— start Data —
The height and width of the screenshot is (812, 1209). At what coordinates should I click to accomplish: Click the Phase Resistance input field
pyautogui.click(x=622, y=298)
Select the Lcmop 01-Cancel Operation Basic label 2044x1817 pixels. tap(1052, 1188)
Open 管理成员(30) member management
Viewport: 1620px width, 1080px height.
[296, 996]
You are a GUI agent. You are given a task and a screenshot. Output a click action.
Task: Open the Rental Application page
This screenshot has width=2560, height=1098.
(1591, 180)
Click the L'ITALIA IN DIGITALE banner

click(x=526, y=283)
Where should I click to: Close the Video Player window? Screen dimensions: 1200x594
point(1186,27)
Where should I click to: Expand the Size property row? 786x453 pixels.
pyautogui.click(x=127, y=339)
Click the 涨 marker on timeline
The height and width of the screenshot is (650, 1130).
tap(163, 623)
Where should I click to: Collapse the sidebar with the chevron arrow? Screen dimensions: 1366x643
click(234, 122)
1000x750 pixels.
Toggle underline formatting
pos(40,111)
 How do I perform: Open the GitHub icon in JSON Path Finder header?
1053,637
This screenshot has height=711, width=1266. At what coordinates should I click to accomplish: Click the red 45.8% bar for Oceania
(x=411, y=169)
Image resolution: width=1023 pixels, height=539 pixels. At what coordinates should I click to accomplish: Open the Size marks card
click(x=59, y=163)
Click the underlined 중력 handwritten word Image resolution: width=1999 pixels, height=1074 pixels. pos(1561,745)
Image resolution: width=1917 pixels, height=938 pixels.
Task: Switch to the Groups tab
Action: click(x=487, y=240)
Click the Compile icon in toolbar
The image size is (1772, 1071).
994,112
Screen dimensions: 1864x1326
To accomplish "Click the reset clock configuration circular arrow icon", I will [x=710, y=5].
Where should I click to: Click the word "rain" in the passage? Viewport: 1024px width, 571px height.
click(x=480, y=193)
— end Data —
Problem to work on — Reproduce all of the records above word for word, keeping every line as it stands.

Completed exercise —
The height and width of the screenshot is (812, 1209). At what coordinates should I click to accomplish: Click the Phase Resistance input field
pyautogui.click(x=622, y=298)
Select the Lcmop 01-Cancel Operation Basic label 2044x1817 pixels. tap(1052, 1188)
Open 管理成员(30) member management
Viewport: 1620px width, 1080px height.
[296, 996]
You are a GUI agent. You are given a task and a screenshot. Output a click action.
Task: Open the Rental Application page
This screenshot has width=2560, height=1098.
(1591, 180)
Click the L'ITALIA IN DIGITALE banner

click(x=526, y=283)
Where should I click to: Close the Video Player window? Screen dimensions: 1200x594
point(1186,27)
Where should I click to: Expand the Size property row? 786x453 pixels.
pyautogui.click(x=127, y=339)
Click the 涨 marker on timeline
The height and width of the screenshot is (650, 1130).
tap(163, 623)
Where should I click to: Collapse the sidebar with the chevron arrow? Screen dimensions: 1366x643
click(234, 122)
1000x750 pixels.
Toggle underline formatting
pos(40,111)
 How do I perform: Open the GitHub icon in JSON Path Finder header?
1053,637
This screenshot has height=711, width=1266. At what coordinates should I click to accomplish: Click the red 45.8% bar for Oceania
(x=411, y=169)
Image resolution: width=1023 pixels, height=539 pixels. At what coordinates should I click to accomplish: Open the Size marks card
click(x=59, y=163)
Click the underlined 중력 handwritten word Image resolution: width=1999 pixels, height=1074 pixels. pos(1561,745)
Image resolution: width=1917 pixels, height=938 pixels.
Task: Switch to the Groups tab
Action: click(x=487, y=240)
Click the Compile icon in toolbar
The image size is (1772, 1071).
994,112
Screen dimensions: 1864x1326
To accomplish "Click the reset clock configuration circular arrow icon", I will [x=710, y=5].
Where should I click to: Click the word "rain" in the passage? Viewport: 1024px width, 571px height.
click(x=480, y=193)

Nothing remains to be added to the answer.